Attending services at ECY was comforting, and it added structure to my week—dedicated time for solemnity and reflection. But at the same time, I struggled with my identity as a Christian. At such a highly intellectual, secular place like Yale, many people don’t openly discuss their faith. Atheists and agnostics enjoy a sort of intellectual satisfaction—or perhaps intellectual conceit—that people of faith don’t, and I’ll admit I was embarrassed to discuss my faith with people who I worried would consider me unintellectual. Even to myself, I was unsettled by my inability to rationalize my Christian beliefs. God, in fact, is easy to rationalize—someone had to invent the laws of physics. Christ is more difficult—how can I accommodate the Immaculate Conception or the Resurrection with my understanding of the universe as an orderly place, governed by strict rules without exception. And I’m not a deist, satisfied with an understanding of God as a disinterested, divine clockmaker. I’m a Christian, and I want to be a Christian. Like Allie, I could go through the motions, but I could not understand the movement. And I found this immensely frustrating.

Gradually, however, I came to realize that I had been thinking about this in entirely the wrong way. People here are really intelligent—often too smart for our own good—and we’re used to being able to figure things out.

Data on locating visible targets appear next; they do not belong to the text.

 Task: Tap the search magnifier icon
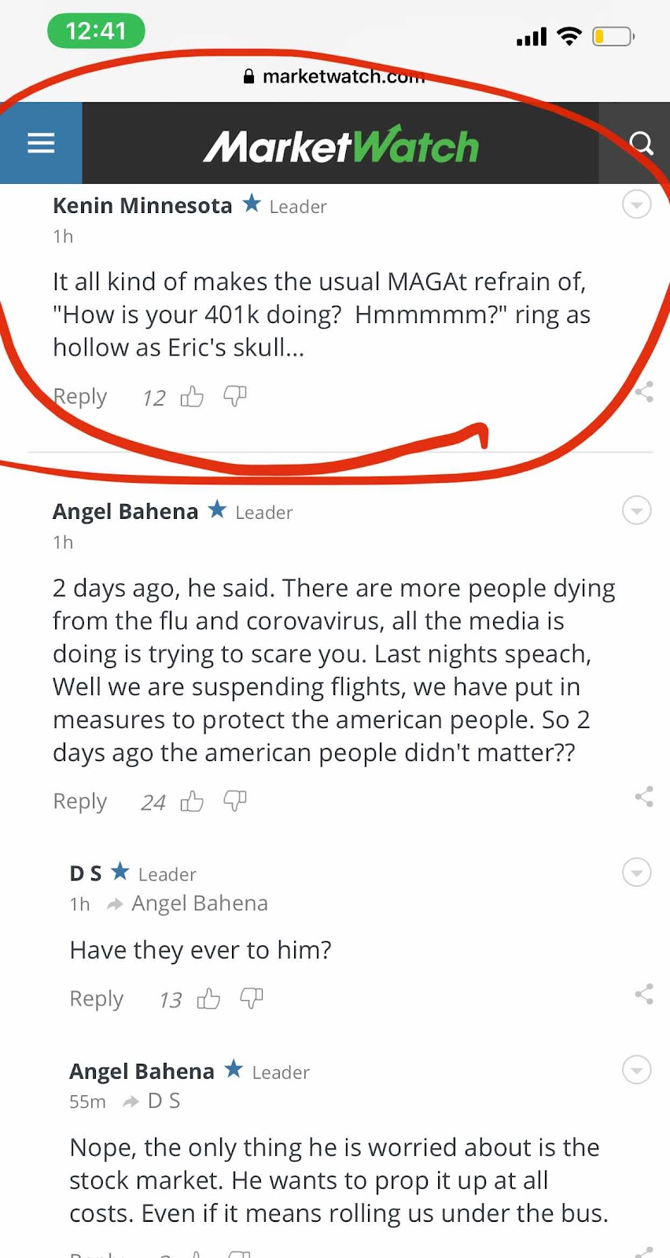click(x=642, y=143)
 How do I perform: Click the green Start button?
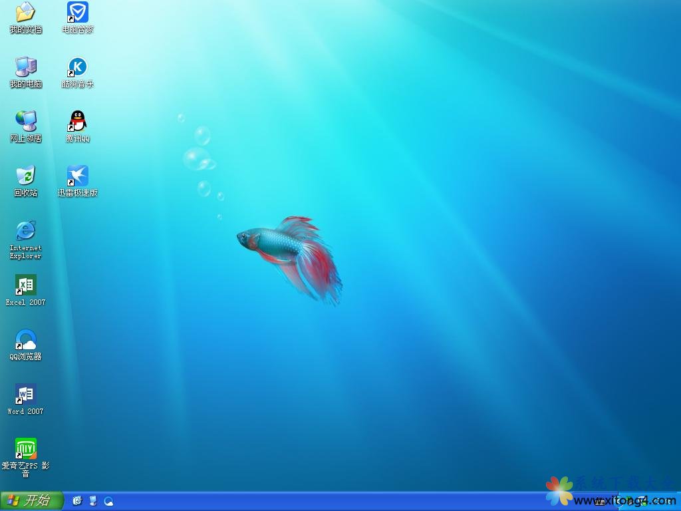click(31, 500)
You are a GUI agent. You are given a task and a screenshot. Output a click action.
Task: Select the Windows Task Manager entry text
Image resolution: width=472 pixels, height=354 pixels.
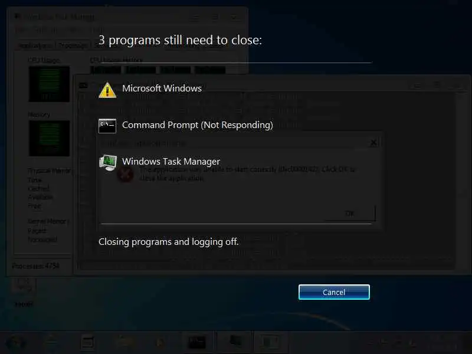point(171,162)
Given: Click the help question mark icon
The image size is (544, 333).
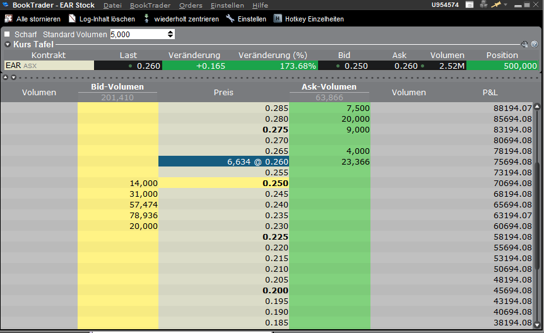Looking at the screenshot, I should point(534,45).
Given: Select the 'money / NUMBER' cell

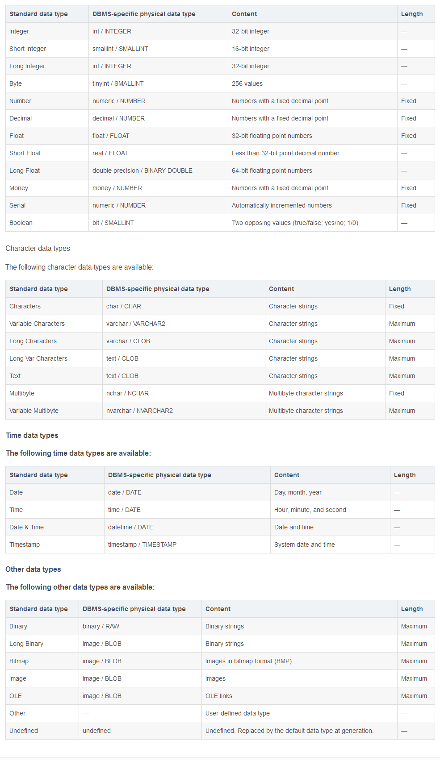Looking at the screenshot, I should click(x=117, y=188).
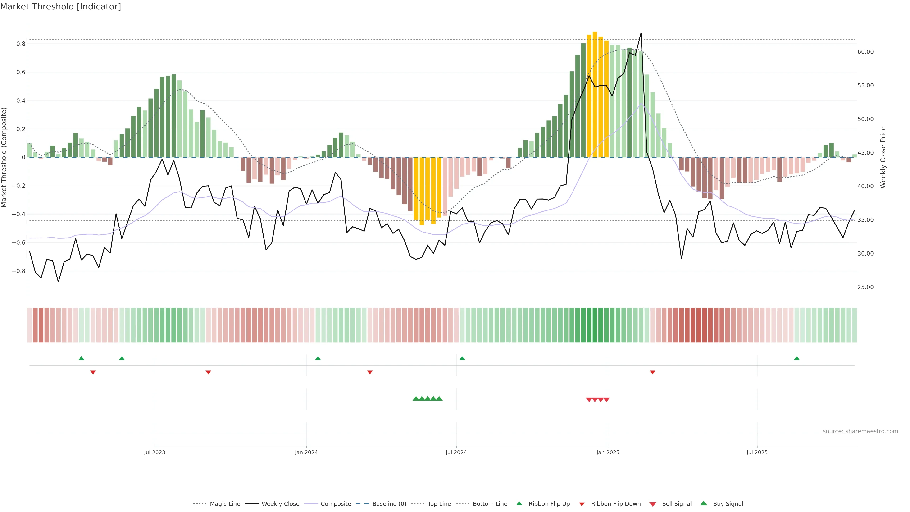This screenshot has width=910, height=512.
Task: Click the Buy Signal legend triangle icon
Action: 704,503
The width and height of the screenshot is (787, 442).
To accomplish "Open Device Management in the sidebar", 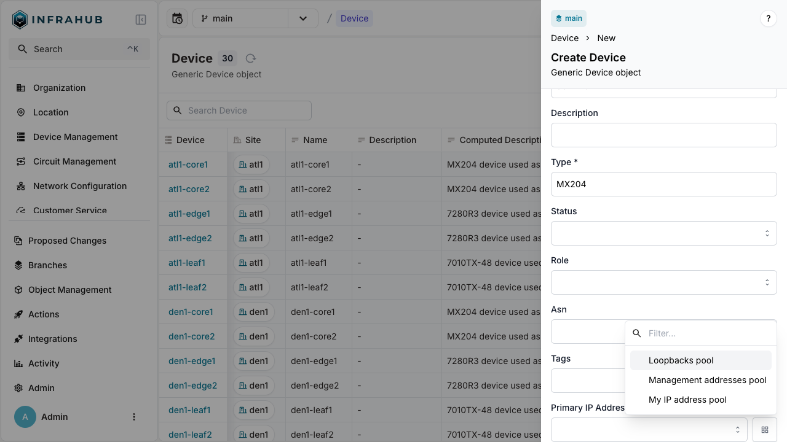I will point(75,137).
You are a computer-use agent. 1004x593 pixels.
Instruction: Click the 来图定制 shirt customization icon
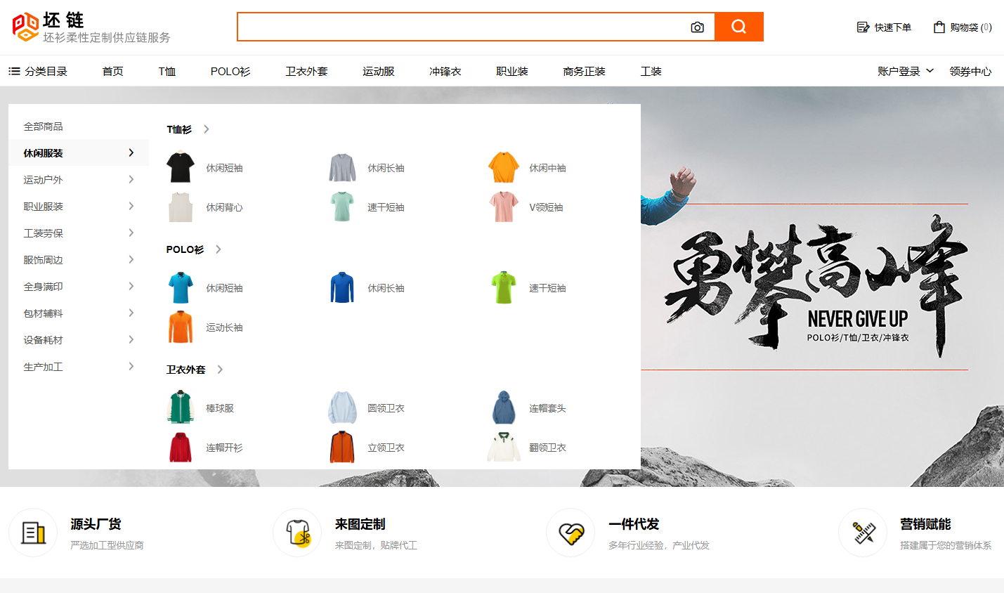click(x=297, y=532)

Not until I began to shed this intellectual vanity—the assumption that I could somehow figure Christ out—could I ever hope to be satisfied with my Christian identity.

Just as Allie found meaning in the scent of the candles and the light shining through the stained glass, I’ve finally started to feel Christ’s presence in the world in sublime, ineffable ways. When the choir sings the Anthem at the Offertory, when the organ plays the closing voluntary, when the Congregation reads aloud the ancient words of the Nicene Creed—this is when I feel the Holy Spirit. I shut my eyes, empty my mind of thoughts, and feel the presence of God.

I will never be able to rationalize Christ. Nor should I even try. All I can do is take comfort in the knowledge that Christ is peace; Christ is love; Christ is life.